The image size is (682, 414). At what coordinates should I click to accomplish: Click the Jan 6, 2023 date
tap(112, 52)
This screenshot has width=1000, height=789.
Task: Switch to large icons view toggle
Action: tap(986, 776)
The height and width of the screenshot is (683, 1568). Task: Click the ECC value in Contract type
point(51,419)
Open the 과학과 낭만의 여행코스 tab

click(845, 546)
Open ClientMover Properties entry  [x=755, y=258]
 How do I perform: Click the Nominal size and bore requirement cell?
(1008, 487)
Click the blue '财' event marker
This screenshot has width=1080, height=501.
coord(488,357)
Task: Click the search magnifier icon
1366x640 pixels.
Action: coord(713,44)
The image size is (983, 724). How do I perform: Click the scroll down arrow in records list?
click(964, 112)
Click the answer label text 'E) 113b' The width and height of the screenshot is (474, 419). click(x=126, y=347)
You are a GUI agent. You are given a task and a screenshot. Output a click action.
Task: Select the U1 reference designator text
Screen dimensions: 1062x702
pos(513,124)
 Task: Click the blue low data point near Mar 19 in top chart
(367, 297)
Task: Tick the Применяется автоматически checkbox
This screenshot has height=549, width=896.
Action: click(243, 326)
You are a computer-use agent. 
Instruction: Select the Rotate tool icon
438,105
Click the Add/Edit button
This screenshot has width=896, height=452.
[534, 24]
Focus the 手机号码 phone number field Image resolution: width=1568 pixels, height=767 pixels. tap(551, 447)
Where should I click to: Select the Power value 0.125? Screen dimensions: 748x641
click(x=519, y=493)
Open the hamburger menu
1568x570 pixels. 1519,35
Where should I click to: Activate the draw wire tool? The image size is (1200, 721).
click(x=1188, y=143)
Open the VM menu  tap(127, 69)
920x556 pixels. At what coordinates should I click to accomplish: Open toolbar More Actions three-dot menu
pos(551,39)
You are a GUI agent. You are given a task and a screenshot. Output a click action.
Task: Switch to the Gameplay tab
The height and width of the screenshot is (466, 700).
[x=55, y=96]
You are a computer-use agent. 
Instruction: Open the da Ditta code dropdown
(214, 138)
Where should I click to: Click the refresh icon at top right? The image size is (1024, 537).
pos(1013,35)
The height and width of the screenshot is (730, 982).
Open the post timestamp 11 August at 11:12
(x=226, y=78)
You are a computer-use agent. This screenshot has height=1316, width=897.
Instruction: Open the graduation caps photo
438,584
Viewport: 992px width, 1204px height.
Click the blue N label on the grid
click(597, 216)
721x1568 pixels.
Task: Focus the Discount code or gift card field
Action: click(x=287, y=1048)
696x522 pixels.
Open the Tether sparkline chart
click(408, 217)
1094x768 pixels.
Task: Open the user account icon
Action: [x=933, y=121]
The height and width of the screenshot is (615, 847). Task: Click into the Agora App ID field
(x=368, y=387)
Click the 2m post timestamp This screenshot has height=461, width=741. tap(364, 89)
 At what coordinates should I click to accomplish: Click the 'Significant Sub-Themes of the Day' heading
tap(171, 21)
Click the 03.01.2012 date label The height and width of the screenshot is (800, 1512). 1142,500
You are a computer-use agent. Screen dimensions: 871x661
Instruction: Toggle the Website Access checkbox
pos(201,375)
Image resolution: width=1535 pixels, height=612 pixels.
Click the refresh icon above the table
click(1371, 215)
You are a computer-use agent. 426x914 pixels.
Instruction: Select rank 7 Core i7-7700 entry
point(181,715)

## Work to be completed
Your task is to copy each line of the entries that includes the word "resolution".

## Response for this exercise
Focus the 手机号码 phone number field Image resolution: width=1568 pixels, height=767 pixels. tap(551, 447)
Image resolution: width=1535 pixels, height=612 pixels.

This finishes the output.